Sinn Féin MP Chris Hazzard called the policy statement an “unworkable proposal that is going to cause havoc for our local economy”, a view repeated by SDLP MP Colum Eastwood and UUP MLA John Stewart, who respectively called the statement a “fundamental threat” and an “absolute disaster for the care sector in particular”.

Alliance MP Stephen Farry commented on the uniformity of the proposals, saying that a “one-size fits all approach doesn’t work”, while DUP MP Jeffrey Donaldson said that there are “different needs in different parts of the UK and we have the agri-food sector as our biggest industry here”.

Northern Ireland’s unemployment rate fell to 2.4 per cent during quarter four of 2019, but the rate of economic inactivity (25.6 per cent) is significantly higher than Britain’s (20.6 per cent).
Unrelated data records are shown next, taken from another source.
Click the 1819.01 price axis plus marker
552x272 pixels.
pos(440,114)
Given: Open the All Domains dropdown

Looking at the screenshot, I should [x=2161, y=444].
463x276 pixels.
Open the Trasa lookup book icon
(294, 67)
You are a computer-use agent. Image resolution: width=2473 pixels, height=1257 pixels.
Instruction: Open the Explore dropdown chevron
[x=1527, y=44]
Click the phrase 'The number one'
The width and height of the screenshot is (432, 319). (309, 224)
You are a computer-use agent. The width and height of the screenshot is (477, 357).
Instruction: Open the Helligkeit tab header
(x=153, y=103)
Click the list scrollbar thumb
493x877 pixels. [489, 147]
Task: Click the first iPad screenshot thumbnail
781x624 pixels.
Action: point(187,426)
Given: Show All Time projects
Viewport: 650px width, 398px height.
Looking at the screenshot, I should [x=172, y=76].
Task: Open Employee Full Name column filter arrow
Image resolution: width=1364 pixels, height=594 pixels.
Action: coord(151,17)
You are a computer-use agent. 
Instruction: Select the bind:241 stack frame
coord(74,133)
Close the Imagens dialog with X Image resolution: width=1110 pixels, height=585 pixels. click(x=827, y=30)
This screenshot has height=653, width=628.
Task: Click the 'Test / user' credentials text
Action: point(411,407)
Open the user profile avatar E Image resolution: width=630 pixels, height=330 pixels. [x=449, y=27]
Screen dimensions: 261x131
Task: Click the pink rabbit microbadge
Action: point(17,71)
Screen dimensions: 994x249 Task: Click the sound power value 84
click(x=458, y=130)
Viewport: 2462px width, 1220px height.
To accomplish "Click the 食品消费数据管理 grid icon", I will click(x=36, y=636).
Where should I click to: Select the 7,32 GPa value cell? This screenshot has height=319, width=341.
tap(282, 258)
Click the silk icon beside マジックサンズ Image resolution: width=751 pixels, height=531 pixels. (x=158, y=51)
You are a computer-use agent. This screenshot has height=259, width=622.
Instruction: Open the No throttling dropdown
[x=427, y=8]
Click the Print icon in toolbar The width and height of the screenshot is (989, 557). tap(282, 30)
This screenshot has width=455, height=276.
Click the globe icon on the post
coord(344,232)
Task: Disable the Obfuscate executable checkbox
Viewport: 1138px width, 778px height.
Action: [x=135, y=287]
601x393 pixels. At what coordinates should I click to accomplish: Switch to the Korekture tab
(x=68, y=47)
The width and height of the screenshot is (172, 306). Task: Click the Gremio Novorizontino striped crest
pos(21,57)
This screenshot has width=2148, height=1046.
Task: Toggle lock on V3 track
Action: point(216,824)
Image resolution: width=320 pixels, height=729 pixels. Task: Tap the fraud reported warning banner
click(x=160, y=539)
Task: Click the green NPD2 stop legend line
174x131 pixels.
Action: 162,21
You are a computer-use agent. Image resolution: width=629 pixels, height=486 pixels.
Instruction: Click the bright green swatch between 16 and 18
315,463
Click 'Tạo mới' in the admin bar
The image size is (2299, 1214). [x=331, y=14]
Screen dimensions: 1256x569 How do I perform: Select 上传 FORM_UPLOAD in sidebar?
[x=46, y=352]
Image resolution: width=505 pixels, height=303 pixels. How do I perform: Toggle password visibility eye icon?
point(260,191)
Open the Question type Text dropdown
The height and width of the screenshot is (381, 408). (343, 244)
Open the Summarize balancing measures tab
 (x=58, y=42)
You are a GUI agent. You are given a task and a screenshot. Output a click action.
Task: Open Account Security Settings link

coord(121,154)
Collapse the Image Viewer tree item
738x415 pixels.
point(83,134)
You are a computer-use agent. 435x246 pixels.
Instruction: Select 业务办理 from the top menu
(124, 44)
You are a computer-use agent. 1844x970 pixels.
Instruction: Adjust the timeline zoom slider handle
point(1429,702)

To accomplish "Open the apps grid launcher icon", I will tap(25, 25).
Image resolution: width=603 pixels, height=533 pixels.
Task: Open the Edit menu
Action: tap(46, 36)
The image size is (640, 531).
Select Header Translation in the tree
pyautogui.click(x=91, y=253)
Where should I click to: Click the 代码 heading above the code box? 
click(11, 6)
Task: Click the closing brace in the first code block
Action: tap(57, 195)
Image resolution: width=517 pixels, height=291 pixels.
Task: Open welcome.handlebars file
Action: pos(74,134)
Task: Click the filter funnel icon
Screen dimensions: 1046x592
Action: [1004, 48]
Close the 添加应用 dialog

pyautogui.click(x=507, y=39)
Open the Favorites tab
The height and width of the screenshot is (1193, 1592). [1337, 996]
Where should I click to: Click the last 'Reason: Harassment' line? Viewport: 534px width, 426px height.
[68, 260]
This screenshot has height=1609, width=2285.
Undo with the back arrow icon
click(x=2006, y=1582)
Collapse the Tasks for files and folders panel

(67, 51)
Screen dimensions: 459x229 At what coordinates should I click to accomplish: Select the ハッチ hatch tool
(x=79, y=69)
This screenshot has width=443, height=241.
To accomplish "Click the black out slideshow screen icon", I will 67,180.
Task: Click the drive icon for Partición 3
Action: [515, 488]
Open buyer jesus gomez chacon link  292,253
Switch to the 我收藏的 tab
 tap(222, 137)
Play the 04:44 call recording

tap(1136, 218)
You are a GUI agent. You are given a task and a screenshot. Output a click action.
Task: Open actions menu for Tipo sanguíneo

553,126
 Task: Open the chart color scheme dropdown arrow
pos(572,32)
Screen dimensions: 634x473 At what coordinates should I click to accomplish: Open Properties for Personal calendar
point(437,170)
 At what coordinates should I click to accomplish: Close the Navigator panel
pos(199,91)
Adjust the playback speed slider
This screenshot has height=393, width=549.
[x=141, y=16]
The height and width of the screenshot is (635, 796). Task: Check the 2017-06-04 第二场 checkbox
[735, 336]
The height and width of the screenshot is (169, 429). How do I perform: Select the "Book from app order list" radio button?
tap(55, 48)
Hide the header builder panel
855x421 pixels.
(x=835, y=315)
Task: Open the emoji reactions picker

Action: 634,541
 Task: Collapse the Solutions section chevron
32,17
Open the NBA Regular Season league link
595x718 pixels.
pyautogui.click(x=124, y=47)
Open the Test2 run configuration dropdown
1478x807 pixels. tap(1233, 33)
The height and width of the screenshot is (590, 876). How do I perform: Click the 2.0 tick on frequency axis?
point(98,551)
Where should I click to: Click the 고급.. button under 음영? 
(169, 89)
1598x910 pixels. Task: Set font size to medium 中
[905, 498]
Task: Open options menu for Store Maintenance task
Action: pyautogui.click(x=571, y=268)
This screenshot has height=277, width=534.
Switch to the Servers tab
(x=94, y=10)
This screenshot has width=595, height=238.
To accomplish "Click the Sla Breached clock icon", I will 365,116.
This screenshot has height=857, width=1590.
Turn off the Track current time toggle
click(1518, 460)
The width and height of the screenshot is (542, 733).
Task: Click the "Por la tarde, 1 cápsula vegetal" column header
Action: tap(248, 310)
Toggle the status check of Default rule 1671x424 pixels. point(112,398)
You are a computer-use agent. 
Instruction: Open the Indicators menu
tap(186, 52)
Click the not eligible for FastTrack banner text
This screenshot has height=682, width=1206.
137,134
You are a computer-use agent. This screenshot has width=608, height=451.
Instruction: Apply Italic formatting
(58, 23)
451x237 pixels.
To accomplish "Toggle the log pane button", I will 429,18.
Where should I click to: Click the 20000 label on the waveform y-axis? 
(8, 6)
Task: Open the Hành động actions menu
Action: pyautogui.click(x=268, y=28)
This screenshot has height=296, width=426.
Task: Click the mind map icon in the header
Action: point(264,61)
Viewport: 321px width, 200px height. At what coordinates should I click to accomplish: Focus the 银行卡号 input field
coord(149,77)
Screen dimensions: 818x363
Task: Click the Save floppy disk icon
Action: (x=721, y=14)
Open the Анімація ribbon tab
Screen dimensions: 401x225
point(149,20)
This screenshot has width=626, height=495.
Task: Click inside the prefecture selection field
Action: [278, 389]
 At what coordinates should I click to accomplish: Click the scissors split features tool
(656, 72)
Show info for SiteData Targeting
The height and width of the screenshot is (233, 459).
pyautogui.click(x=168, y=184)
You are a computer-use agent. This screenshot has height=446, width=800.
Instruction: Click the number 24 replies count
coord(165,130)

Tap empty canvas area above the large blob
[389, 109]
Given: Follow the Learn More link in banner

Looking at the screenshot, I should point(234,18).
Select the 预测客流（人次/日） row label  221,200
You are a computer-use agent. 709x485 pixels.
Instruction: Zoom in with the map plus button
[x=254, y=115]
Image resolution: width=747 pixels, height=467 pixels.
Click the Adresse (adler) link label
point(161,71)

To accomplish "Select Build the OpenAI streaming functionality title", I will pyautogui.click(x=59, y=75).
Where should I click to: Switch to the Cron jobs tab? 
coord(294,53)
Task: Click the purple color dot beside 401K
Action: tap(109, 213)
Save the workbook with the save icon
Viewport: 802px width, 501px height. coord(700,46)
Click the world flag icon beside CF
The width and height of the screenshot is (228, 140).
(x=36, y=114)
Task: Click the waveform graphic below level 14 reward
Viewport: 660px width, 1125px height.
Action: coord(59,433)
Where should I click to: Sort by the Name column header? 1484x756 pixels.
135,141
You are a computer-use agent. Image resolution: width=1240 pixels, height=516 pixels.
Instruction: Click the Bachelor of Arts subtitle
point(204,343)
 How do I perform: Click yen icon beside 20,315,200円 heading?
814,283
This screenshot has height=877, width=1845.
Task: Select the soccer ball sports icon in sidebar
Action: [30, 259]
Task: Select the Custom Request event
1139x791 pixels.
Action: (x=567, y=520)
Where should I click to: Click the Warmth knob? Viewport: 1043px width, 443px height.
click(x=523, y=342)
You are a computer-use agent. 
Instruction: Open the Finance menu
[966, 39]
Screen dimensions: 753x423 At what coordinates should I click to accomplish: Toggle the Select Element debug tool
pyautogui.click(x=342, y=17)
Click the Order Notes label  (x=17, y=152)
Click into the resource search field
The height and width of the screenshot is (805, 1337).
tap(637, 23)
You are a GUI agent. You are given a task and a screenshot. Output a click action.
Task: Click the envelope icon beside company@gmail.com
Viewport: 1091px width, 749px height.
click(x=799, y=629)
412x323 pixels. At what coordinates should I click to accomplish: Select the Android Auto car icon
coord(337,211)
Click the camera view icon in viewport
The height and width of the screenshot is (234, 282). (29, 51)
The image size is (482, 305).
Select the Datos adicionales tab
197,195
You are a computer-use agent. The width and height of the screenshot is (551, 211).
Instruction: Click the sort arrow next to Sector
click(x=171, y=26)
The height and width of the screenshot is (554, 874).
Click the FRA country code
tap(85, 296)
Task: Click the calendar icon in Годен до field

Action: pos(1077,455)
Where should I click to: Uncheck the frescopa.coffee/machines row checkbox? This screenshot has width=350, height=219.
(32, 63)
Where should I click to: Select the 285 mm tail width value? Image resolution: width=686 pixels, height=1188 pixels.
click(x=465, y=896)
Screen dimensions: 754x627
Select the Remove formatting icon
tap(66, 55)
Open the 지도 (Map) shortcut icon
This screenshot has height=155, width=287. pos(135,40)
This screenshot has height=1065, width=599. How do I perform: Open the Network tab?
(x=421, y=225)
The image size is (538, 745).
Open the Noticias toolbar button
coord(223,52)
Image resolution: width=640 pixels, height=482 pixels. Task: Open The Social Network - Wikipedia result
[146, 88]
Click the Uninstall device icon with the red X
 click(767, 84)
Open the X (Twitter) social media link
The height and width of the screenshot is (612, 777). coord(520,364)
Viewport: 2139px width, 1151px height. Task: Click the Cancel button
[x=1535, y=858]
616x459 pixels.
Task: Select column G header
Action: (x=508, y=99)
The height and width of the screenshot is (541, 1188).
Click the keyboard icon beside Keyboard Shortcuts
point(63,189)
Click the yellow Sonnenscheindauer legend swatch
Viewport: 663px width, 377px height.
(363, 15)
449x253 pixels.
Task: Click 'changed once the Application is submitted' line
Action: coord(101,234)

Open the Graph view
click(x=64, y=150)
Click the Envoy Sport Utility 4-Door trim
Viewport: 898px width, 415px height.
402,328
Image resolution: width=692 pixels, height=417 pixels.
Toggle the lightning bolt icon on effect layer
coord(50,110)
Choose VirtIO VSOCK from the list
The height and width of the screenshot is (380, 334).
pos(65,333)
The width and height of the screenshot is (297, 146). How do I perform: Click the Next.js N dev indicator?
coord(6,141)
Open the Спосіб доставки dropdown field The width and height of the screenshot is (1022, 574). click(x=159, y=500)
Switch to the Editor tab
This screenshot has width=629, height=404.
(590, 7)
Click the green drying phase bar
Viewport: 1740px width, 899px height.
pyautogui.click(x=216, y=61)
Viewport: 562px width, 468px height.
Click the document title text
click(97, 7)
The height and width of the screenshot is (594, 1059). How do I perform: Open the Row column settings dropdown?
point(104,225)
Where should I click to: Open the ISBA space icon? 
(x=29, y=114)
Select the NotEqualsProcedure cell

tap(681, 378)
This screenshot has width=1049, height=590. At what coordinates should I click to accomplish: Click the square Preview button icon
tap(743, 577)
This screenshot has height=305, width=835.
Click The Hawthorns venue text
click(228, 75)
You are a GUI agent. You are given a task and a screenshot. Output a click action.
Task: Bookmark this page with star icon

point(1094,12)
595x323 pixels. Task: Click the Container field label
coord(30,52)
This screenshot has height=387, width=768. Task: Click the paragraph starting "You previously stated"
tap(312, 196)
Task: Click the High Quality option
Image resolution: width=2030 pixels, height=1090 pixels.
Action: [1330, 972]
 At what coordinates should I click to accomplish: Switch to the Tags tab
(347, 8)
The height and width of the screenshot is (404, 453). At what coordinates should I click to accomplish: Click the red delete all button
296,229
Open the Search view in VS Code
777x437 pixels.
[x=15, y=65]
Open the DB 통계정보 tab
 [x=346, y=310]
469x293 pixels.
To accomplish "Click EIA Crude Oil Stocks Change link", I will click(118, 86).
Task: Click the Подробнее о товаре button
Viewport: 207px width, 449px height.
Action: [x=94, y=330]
Economic inactivity is collated in part using the amount of students, sick, disabled and retired people within an area, and while some of these are expected to enter or return to the workforce, it is projected that this amount will not make up the labour shortfall these new rules will create in Northern Ireland.

The uniformity of the measures is something that does not give recognition to the economic disparity present within the area covered by the rules. Average weekly earnings in Northern Ireland are £535, £50 lower than the UK average of £585. Northern Ireland has experienced better year-on-year growth in that area (3.3 per cent nominal and 1.2 per cent real growth versus the UK’s 2.9 per cent nominal and 0.9 per cent real) but that simply serves to illustrate the historical gap that has existed between the earnings in Northern Ireland and in the rest of the UK. The median yearly income in Northern Ireland is £22,491, rising to £27,434 for full-time workers; in the UK as a whole, these figures are £24,897 and £30,353 respectively. The full-time mean is £32,083 in Northern Ireland and £37,428 in the UK.

Even in terms of specified shortage occupations, Northern Ireland is at a deficit. For example, a registered nurse in Northern Ireland can earn between £17,000-35,000, with a median salary of £23,337. Northern Ireland has a lower floor, ceiling and median than London (£21,000-37,000, median of £26,205) and Glasgow (£22,000-36,000, median of £25,594) and a lower floor and median but higher ceiling than Bristol (£21,000-30,000, median of £25,965). Of these four areas, it is only possible in Northern Ireland to earn less than the absolute minimum allowed for applicants in what is a critical shortage area.

It is the salary thresholds that seem to pose the greatest threat to Northern Ireland, with it not being unusual for professionals such as architects and solicitors to earn less than the £25,600 threshold here. There are fears for shortages in agriculture also, where plans to expand the number of seasonal workers allowed to 10,000 have been dismissed as not being nearly enough. So much of Northern Ireland’s industry works on an all-island basis, especially the food and drink sector, whose base supplier is agriculture.

With 65 per cent of migrant workers in Northern Ireland being EU citizens, compared to 40 per cent across the UK, this raises the prospect of industry simply moving south of the border to maintain this labour supply. The MAC has estimated that 70 per cent of the EU migrants who have entered the UK since 2004 would not be eligible for entry under these new rules, which would impact industry here more than anywhere else. This reform has been one of the strongest propellers for pro-Brexit arguments and Brexit certainly means Brexit; what that means for Northern Ireland looks bleak.